● **Documento fuente**

▽

# Diseño de amplificador class D con microcontroladores.



## frezamu (Jun 28, 2012)

Hola a todos los colegas, mea estado dando vueltas el la cabeza una idea para fabricar un amplificador class d, con un microcontrolador, utilizando la entrada análogo digital de un pic  y luego pasarlo al modulo pwm, pero el resultado seria un muestreo de alrededor de 19khz, muy pobre, ni siquiera utilizando los pic mas veloces de gama media 40mhz da un pwm de 38kz, sigue pobre,
Pero si esta señal la entregamos a un micro controlador en forma serie o paralelo que funcione( el micro que sea barato y fácil de programar la idea es que también sea barato y sencillo),como comparador y nos de una especie de pwm como lo hacen los pic con sus módulos pwm, o sea un micro que no divida la frecuencia de reloj sino que uno de sus contadores trabaje a una de unos 20 o 30mhz el pwm seria bastante bueno. Si alguno podría darnos luz sobre micros, 
Yo tengo casi el esquema utilizo un 16f819 para utilizar el modulo a/d el programa lo tengo
Luego utilizo un puente h utilizando dos ir2110 y fet irf1010 si alguien quiere saber mas y colaborar con este tema respondan gracias
Y comenzaré a subir diagrama en bloques y lo que e imaginado ya con plano


----------



## DOSMETROS (Jun 28, 2012)

Aunque el muestreo sea pobre , pienso que se puede desarrollar un amplificador para bajos-woofer-subwoofer sin problemas , para hasta 500 Hz ese sampleo andaría ¿no?

Dale subí lo que tengas hasta ahora a ver quienes se enganchan 

Saludos !


----------



## frezamu (Jun 28, 2012)

△

(Filas sobre dónde aparecen los objetivos)
▽

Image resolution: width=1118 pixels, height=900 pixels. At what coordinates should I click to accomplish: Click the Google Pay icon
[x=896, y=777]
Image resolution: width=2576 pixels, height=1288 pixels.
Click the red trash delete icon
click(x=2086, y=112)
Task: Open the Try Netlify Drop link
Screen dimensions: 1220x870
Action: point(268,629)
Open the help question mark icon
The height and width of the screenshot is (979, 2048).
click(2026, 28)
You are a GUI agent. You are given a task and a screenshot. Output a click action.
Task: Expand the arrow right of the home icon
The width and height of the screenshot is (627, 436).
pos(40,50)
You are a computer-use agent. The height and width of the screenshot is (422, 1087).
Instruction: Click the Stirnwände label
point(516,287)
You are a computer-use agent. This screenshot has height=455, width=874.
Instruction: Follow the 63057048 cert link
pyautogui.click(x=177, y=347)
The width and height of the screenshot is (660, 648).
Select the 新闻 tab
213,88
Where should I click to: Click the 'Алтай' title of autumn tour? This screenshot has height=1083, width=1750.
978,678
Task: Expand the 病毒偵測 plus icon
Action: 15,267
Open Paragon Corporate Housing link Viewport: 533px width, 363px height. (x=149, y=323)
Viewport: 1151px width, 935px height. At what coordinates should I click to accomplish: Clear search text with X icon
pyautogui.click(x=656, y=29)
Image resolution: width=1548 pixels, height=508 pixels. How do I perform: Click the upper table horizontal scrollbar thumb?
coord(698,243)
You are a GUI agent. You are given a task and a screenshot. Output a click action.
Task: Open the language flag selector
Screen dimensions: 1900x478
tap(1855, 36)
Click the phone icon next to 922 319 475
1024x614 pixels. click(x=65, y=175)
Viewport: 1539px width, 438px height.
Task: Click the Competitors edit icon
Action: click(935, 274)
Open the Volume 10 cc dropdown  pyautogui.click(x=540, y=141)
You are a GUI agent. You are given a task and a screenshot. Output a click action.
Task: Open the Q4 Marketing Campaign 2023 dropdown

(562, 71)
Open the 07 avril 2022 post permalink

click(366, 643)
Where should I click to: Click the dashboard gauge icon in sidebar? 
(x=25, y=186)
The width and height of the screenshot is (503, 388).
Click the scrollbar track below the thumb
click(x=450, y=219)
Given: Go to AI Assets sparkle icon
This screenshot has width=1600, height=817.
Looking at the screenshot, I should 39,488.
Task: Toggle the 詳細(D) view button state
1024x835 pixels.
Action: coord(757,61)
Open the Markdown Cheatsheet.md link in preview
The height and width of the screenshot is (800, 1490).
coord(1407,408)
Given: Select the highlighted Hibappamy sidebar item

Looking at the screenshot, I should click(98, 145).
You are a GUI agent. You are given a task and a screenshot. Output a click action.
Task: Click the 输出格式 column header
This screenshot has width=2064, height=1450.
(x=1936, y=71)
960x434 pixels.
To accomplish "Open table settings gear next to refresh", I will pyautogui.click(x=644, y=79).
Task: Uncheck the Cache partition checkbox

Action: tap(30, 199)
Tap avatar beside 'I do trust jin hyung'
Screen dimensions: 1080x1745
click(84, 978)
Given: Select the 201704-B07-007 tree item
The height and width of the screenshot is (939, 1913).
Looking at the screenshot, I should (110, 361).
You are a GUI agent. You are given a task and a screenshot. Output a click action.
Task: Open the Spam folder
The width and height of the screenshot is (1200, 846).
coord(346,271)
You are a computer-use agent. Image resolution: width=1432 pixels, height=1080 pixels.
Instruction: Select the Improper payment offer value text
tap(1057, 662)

△

● **Objetivo planteado 1**
Extrae del hilo sobre el amplificador clase D el fragmento que va de "Aunque el muestreo" a "sampleo andaría ¿no?", copiado tal cual.
● **Objetivo planteado 2**
En los registros, desde la primera línea hasta la línea que contiene "Open the Volume", ambas incluidas, cambia "Instruction" por "Command" y deja todo lo demás igual. Devuelve solo esas líneas.
Los registros no tienen nada que ver con el hilo del foro.

● **Respuesta completa 1**
Aunque el muestreo sea pobre , pienso que se puede desarrollar un amplificador para bajos-woofer-subwoofer sin problemas , para hasta 500 Hz ese sampleo andaría ¿no?

● **Respuesta completa 2**
Image resolution: width=1118 pixels, height=900 pixels. At what coordinates should I click to accomplish: Click the Google Pay icon
[x=896, y=777]
Image resolution: width=2576 pixels, height=1288 pixels.
Click the red trash delete icon
click(x=2086, y=112)
Task: Open the Try Netlify Drop link
Screen dimensions: 1220x870
Action: point(268,629)
Open the help question mark icon
The height and width of the screenshot is (979, 2048).
click(2026, 28)
You are a GUI agent. You are given a task and a screenshot. Output a click action.
Task: Expand the arrow right of the home icon
The width and height of the screenshot is (627, 436).
pos(40,50)
You are a computer-use agent. The height and width of the screenshot is (422, 1087).
Command: Click the Stirnwände label
point(516,287)
You are a computer-use agent. This screenshot has height=455, width=874.
Command: Follow the 63057048 cert link
pyautogui.click(x=177, y=347)
The width and height of the screenshot is (660, 648).
Select the 新闻 tab
213,88
Where should I click to: Click the 'Алтай' title of autumn tour? This screenshot has height=1083, width=1750.
978,678
Task: Expand the 病毒偵測 plus icon
Action: 15,267
Open Paragon Corporate Housing link Viewport: 533px width, 363px height. (x=149, y=323)
Viewport: 1151px width, 935px height. At what coordinates should I click to accomplish: Clear search text with X icon
pyautogui.click(x=656, y=29)
Image resolution: width=1548 pixels, height=508 pixels. How do I perform: Click the upper table horizontal scrollbar thumb?
coord(698,243)
You are a GUI agent. You are given a task and a screenshot. Output a click action.
Task: Open the language flag selector
Screen dimensions: 1900x478
tap(1855, 36)
Click the phone icon next to 922 319 475
1024x614 pixels. click(x=65, y=175)
Viewport: 1539px width, 438px height.
Task: Click the Competitors edit icon
Action: click(935, 274)
Open the Volume 10 cc dropdown  pyautogui.click(x=540, y=141)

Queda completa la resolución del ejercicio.